Belkin for 15.4" laptops. But the air vent seems to be small and don't think this would suit.

Are there any better options available? *Budget 1k*. 1.2k if something very good is there for the extra 200 bucks.

Cooler Master Notepal U2 has 2 adjustable fans at 1.6k... and around 2000rpm. Anyother roducts like this from any other brand?

Will buy online.

Please suggest.Planning to buy in 2-6 days.


----------



## s18000rpm (Jun 26, 2012)

Cooler Master NotePal U Stand Mini Cooling Pad | Cooling Pad | Flipkart.com
2.5k


----------



## AKP (Jun 26, 2012)

2.5k is too costly...
Laptop costs 35k only not willing to spend anything more than 1.5k


----------



## s18000rpm (Jun 26, 2012)

you get 4 USB ports with the 2.5k one.
since your laptop has just 3 USB ports, this cooler will give you 3 extra USB ports.


----------



## AKP (Jun 26, 2012)

I'm not much of a usb port user. I use an external mouse most times and after buying the cooling pad one for that. Still has a port free, and that would be enough to plug in pen-drives etc. Never really felt the use of 6 ports, so why waste money for not much useful feature.Besides the product weighs 1.1kg. Looking for something less than 1kg.
My laptop weighs only 2Kg(w/ Battery).

I just want to cool.No extra features for a cheap and decent price.

*BTW the screen is 14" only.*


----------



## sky770 (Jul 16, 2012)

AKP said:


> I'm not much of a usb port user. I use an external mouse most times and after buying the cooling pad one for that. Still has a port free, and that would be enough to plug in pen-drives etc. Never really felt the use of 6 ports, so why waste money for not much useful feature.Besides the product weighs 1.1kg. Looking for something less than 1kg.
> My laptop weighs only 2Kg(w/ Battery).
> 
> I just want to cool.No extra features for a cheap and decent price.
> ...



Hi,
So, have you finally bought it?
I am also looking forward to buy a laptop/notebook cooler for my Dell 14R a 14" notebook.

I have shortlisted these:
1> Cooler master Notepal L1 - for 926INR on Flipkart and for ~750 in local markets
2> DEEPCOOL N1 Cooling Pad - for ~1100INR on Flipkart
3> Cooler master U2 - expensive on flipkart; should be cheaper in local markets

UPDATE:
After googling about notebook coolers, what I feel is:

- the Cooler master U2 is fine.. but considering the small airflow each fan gives only 15.4 CFM  now that's a bottleneck, even if speeds are great.

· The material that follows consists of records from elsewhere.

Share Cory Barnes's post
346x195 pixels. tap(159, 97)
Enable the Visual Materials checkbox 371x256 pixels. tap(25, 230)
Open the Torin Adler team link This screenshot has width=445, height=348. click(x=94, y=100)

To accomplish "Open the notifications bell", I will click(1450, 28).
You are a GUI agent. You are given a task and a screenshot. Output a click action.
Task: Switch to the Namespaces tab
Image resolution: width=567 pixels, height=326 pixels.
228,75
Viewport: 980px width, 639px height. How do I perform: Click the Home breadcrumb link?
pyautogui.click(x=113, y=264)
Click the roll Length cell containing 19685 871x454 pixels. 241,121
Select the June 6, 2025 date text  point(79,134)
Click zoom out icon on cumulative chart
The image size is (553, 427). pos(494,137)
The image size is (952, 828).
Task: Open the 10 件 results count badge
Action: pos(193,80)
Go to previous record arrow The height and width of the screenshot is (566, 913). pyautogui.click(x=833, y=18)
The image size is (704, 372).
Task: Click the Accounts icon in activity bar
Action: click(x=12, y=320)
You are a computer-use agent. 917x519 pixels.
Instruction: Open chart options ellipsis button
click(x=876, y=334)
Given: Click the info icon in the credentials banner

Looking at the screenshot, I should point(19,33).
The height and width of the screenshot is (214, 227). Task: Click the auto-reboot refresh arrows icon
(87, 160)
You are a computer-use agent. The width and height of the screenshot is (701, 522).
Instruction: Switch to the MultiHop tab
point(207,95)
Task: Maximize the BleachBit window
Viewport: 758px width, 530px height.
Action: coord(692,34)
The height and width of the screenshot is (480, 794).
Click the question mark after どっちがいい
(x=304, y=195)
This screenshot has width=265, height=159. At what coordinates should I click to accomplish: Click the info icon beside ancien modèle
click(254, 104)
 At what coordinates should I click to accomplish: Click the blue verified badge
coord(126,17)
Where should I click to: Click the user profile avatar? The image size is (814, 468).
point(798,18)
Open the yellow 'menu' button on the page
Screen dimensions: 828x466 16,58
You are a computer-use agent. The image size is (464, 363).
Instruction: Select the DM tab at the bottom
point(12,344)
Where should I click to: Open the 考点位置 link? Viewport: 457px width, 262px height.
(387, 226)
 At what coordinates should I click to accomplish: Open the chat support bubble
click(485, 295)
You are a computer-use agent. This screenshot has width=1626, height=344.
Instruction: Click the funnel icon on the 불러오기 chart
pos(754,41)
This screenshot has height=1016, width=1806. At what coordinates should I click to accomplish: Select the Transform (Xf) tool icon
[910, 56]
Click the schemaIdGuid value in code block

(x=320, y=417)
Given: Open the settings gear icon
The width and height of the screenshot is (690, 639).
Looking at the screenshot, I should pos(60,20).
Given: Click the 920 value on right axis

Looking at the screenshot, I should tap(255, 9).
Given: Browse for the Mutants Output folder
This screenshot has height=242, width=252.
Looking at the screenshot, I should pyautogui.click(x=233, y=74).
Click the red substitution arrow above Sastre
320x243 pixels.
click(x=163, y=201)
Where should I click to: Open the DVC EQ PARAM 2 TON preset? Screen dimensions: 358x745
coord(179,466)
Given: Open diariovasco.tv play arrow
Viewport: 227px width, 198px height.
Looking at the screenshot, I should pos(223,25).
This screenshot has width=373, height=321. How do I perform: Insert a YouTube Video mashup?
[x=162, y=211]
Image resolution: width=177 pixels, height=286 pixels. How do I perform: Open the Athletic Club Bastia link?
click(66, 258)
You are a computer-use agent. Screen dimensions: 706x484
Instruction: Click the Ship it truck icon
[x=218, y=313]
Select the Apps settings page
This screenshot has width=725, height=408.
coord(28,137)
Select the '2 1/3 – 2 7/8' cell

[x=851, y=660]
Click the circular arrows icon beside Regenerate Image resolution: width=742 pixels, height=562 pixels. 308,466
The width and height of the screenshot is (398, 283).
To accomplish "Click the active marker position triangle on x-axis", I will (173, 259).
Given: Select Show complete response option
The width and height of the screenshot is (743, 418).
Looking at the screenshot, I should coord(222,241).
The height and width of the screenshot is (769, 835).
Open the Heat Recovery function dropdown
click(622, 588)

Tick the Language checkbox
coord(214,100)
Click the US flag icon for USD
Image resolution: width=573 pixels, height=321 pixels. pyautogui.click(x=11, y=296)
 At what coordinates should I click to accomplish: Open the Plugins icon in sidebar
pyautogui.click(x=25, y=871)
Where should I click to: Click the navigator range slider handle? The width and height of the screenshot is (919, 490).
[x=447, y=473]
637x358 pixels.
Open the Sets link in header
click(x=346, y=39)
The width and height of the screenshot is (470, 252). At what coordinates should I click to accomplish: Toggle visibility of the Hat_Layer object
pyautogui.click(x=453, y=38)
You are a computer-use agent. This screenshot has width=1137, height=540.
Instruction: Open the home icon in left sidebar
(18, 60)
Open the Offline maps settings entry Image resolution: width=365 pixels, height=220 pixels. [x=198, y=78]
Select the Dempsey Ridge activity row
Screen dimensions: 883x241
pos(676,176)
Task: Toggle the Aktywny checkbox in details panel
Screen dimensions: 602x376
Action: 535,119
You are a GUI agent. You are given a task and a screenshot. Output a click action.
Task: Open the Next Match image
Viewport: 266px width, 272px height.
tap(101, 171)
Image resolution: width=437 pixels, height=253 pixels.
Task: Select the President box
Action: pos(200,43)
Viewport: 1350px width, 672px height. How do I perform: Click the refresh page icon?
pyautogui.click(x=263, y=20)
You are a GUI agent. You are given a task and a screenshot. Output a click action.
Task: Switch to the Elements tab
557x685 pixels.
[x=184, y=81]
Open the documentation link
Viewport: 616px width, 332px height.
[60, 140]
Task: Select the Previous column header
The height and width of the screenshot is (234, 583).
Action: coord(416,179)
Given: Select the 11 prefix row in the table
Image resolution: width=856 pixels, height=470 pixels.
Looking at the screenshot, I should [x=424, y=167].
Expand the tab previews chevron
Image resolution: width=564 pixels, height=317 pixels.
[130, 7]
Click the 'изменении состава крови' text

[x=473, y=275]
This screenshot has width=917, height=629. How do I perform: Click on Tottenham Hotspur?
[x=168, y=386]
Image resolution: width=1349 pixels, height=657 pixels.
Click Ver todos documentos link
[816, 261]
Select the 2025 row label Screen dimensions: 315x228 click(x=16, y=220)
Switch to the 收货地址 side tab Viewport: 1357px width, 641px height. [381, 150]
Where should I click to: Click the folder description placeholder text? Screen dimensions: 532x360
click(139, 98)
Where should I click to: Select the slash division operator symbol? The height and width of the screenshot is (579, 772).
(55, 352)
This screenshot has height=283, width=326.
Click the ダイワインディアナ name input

- CM U2 fits my requirements only the small air flow is a concern.. 

- CM Notepal L1 is looking good, but am not sure about edge to edge cooling.. as the most heating area of a dell inspiron 14R is near hard disk drive and the touchpad (below touchpad area..lies RAM) which gets hot as if its gonna blow! :O

- CM Notepal L1's fan speed also is ok 1400RPM +/-15% having a single 160MM fan whereas CM U2's lies somewhere around 2000RPM! having 2 fans with just 80mm diameter each.

Though due small air intake/out of U2, I guess Notepal L1 will win this match.. 


What does the TDF community has to say abt it? Anyone using any of these coolers?
Somebody please put in your valuable advise 
Regards,
sky770


----------